- What the task asks -
Search the records below for "Given"; copy each line that has it.

═══ Data provided ═══

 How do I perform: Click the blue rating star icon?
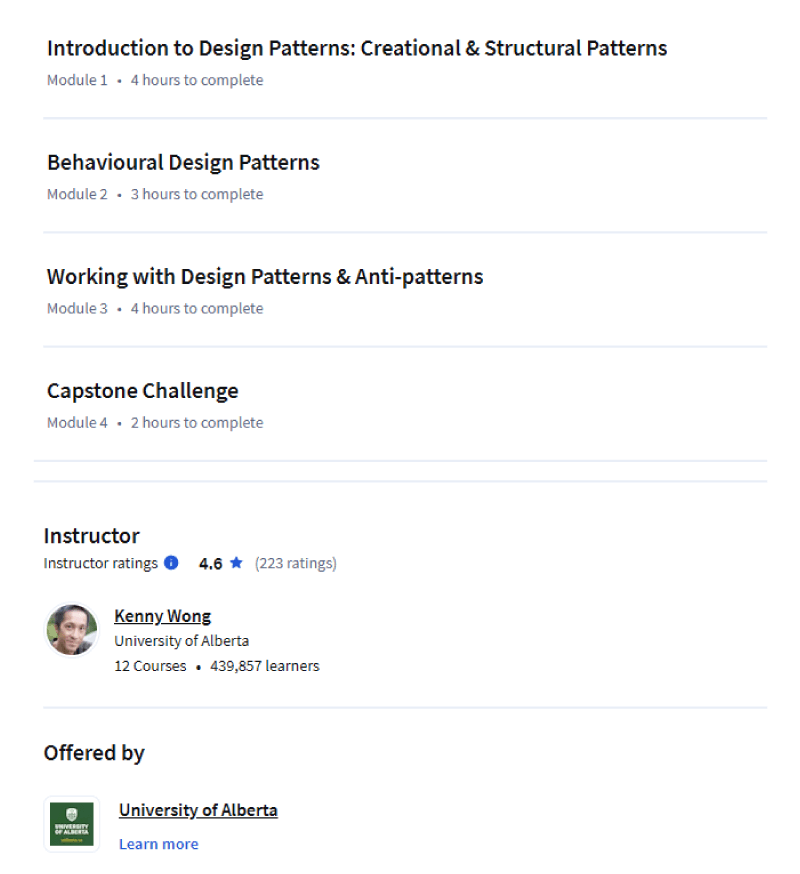tap(236, 563)
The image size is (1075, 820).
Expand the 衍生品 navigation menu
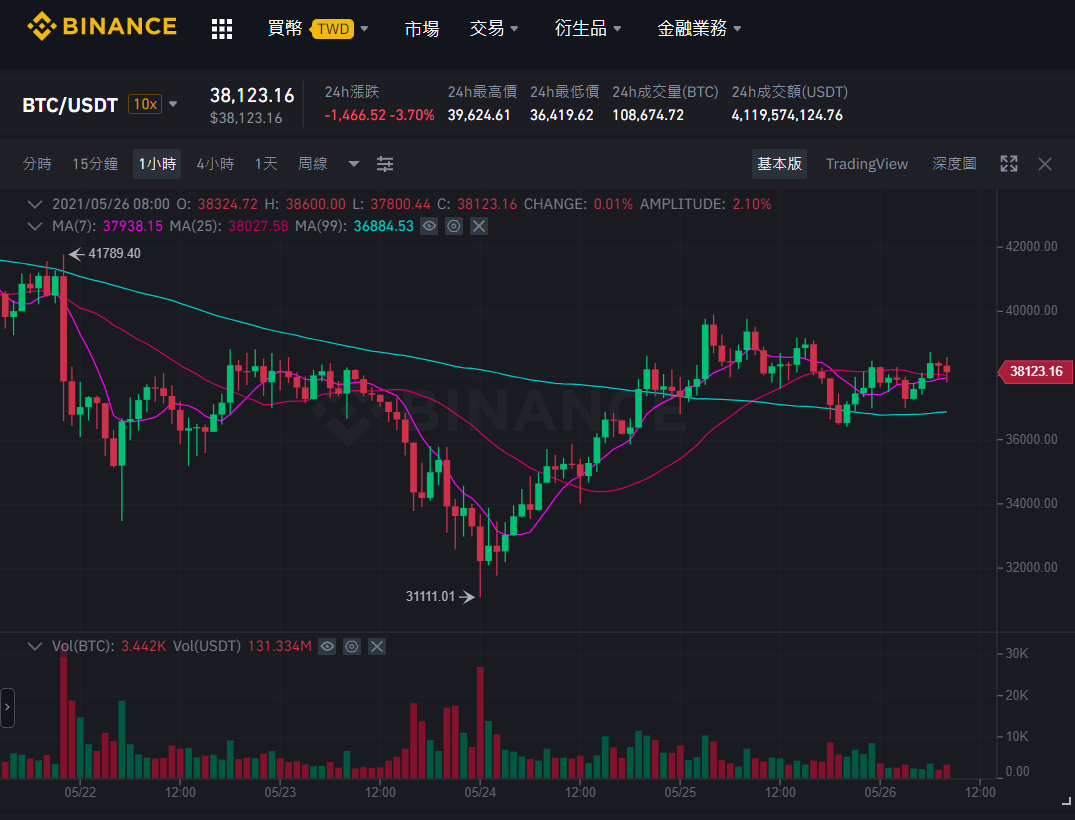(x=588, y=28)

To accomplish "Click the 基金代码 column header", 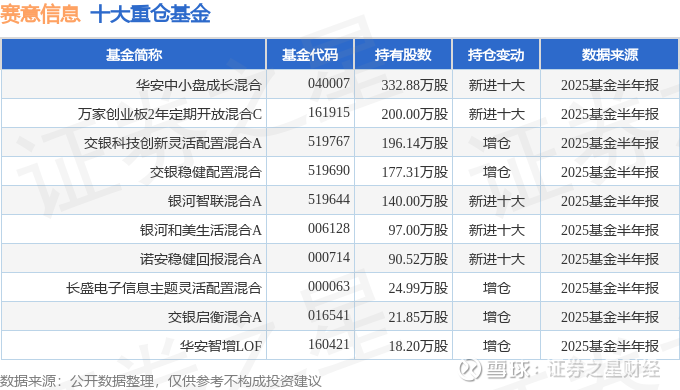I will [310, 55].
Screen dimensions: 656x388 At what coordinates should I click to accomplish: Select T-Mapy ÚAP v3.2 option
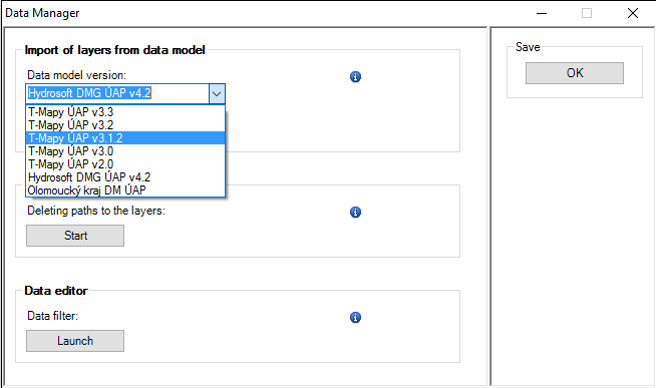pos(126,125)
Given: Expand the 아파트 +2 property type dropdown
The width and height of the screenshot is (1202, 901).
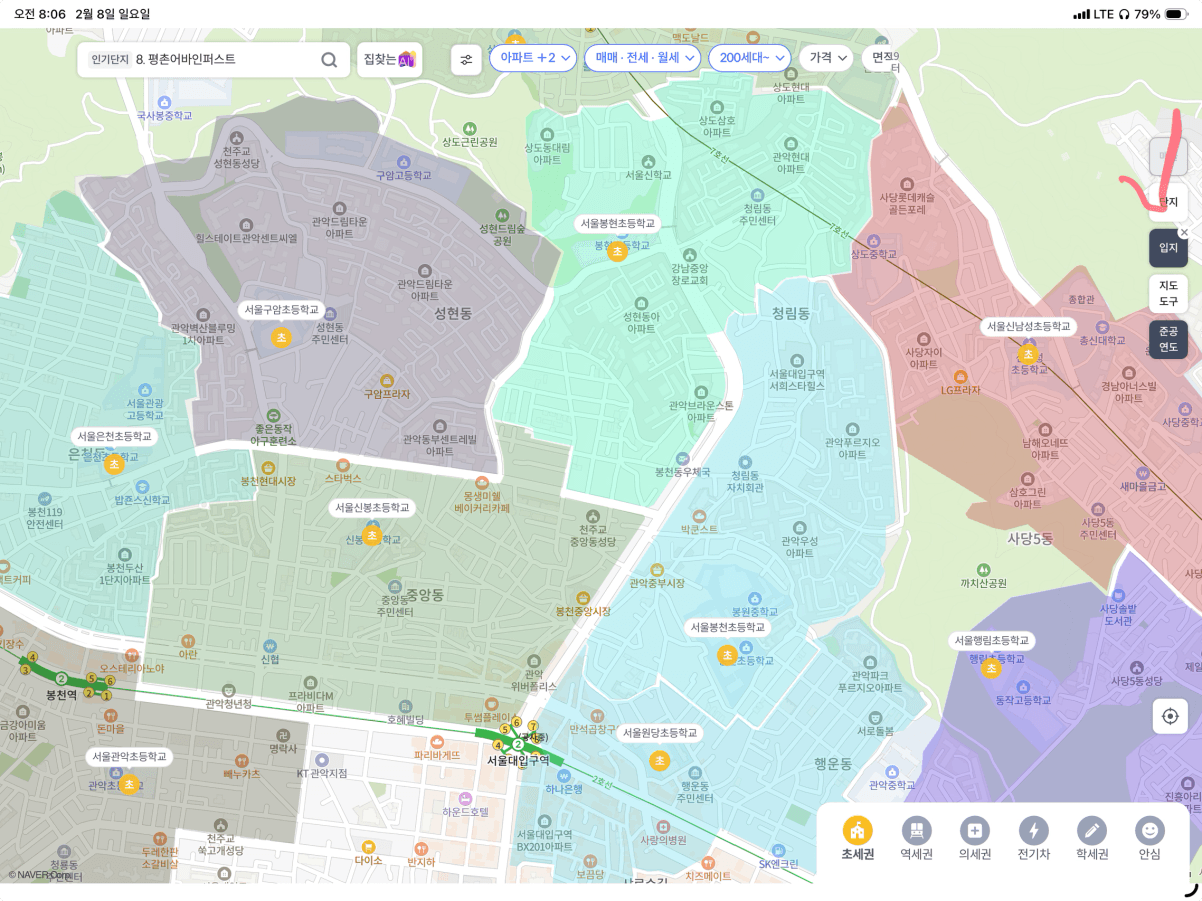Looking at the screenshot, I should pyautogui.click(x=533, y=58).
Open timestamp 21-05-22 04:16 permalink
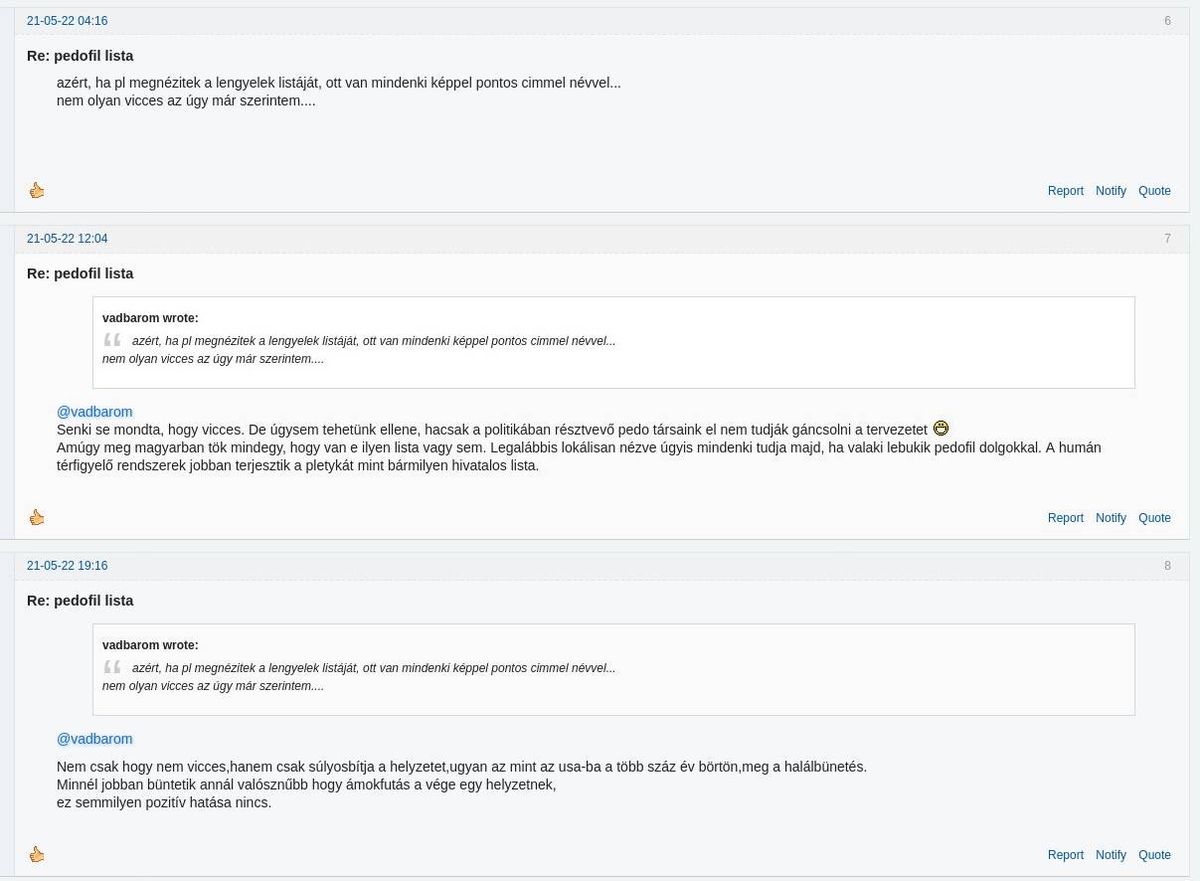Screen dimensions: 1200x881 click(x=67, y=21)
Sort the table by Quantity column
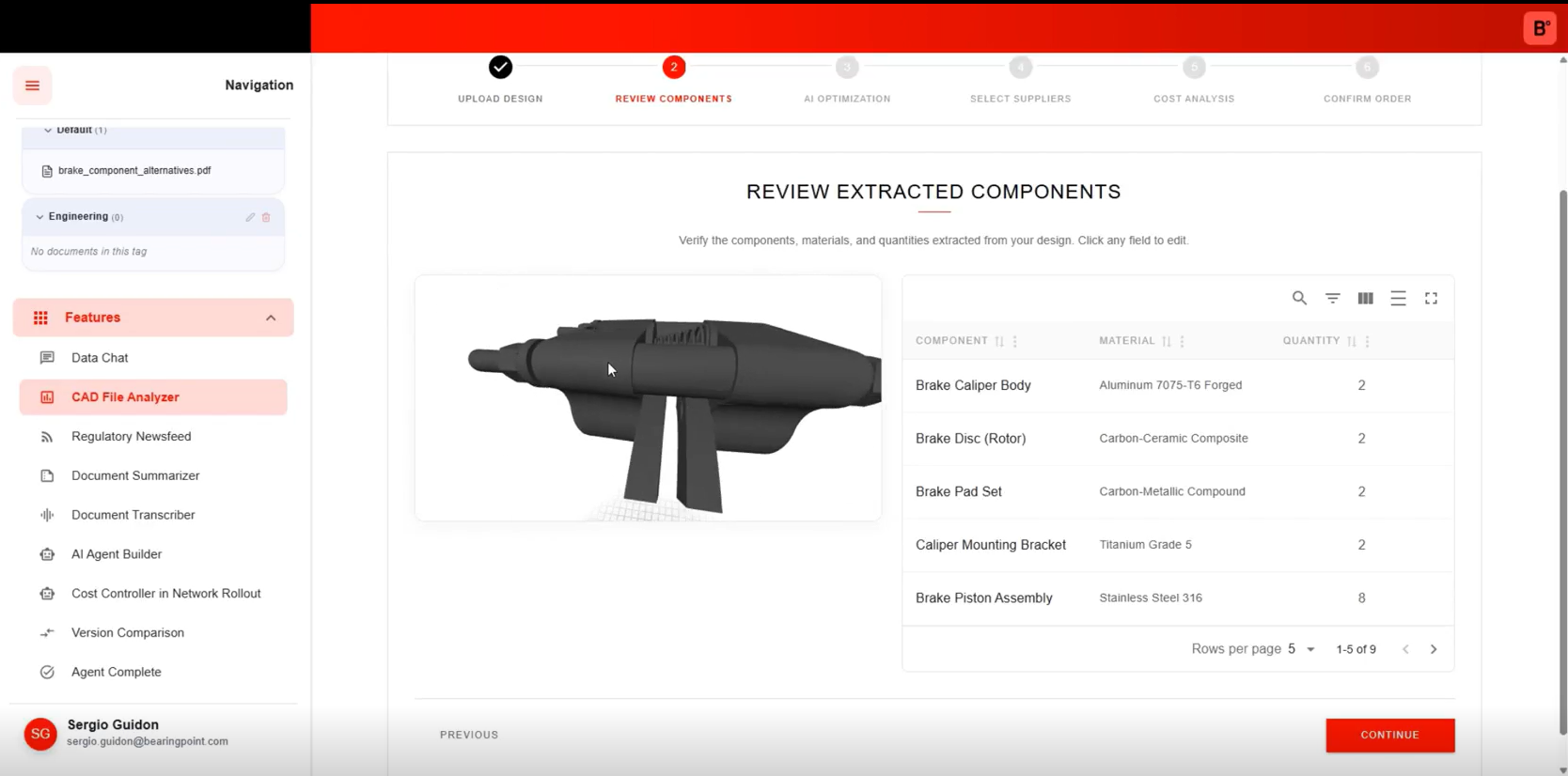The image size is (1568, 776). pyautogui.click(x=1351, y=341)
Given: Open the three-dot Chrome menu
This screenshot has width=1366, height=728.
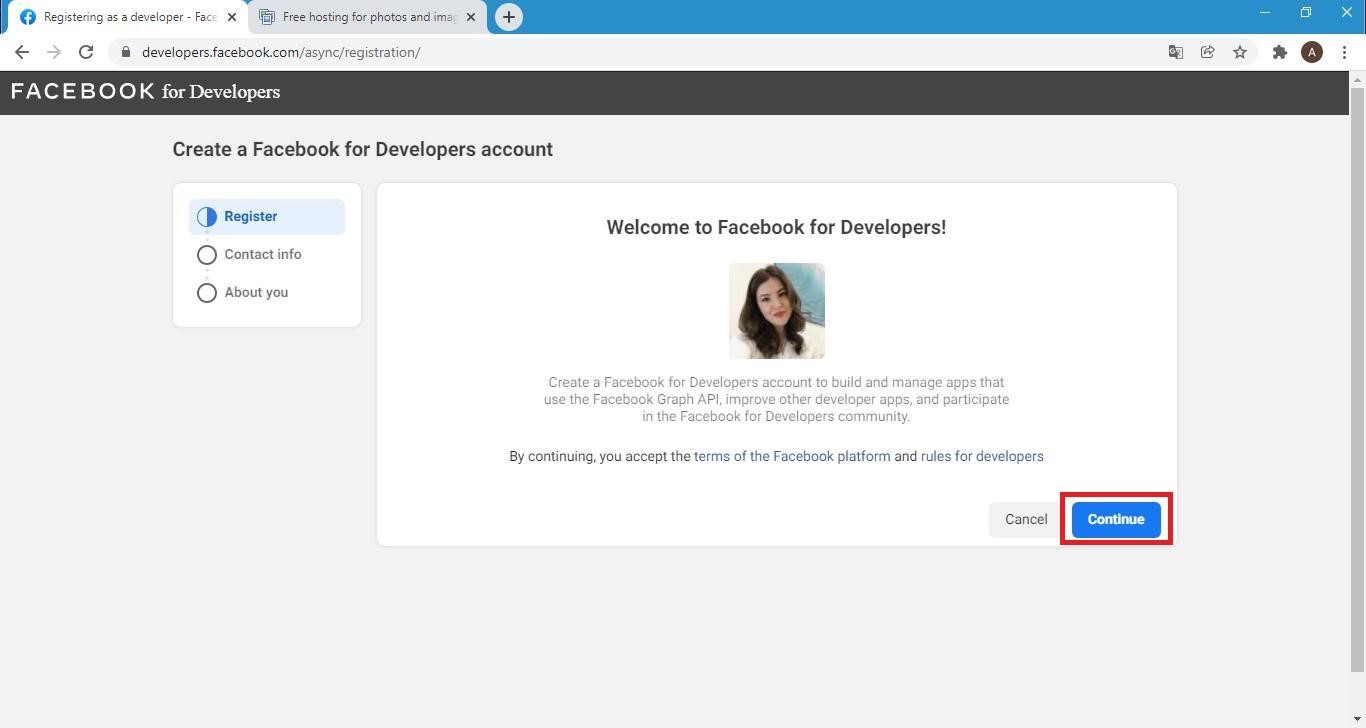Looking at the screenshot, I should pyautogui.click(x=1345, y=52).
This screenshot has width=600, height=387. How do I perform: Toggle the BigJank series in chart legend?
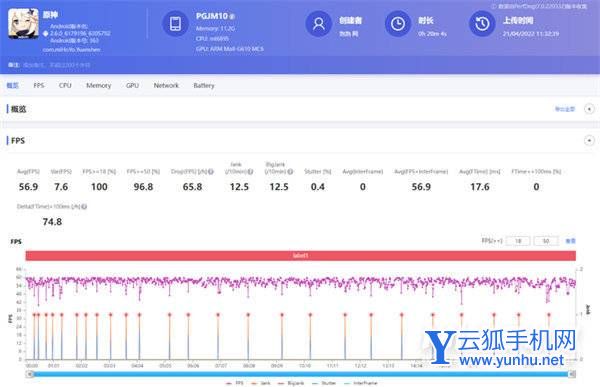coord(290,383)
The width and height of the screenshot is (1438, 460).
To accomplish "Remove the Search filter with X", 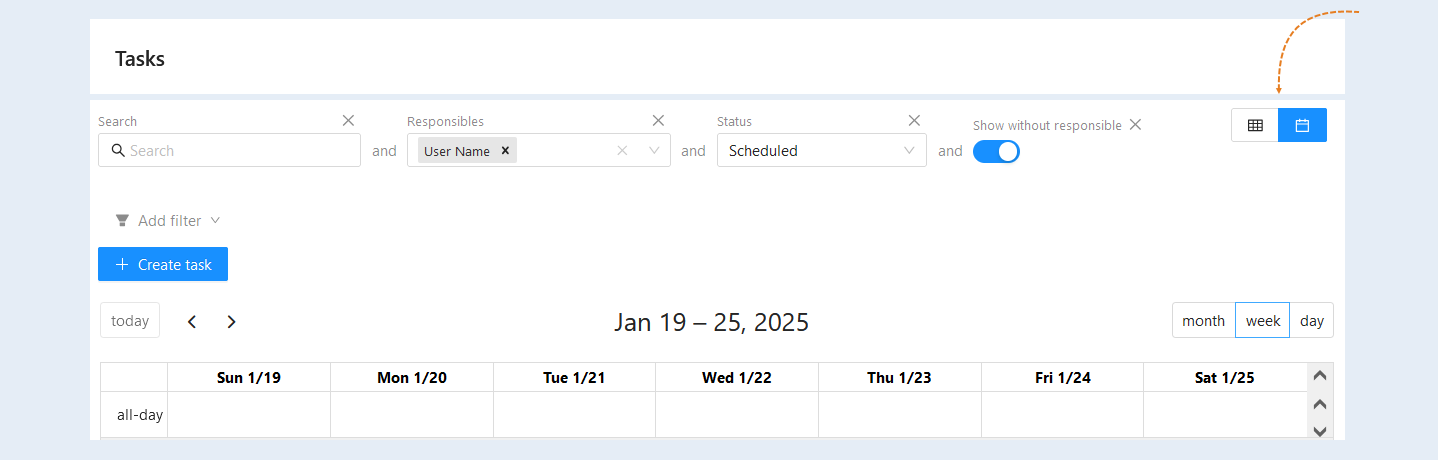I will pos(348,120).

═══

- Answer for the task -
Given: Expand the 아파트 +2 property type dropdown
Given: Open the three-dot Chrome menu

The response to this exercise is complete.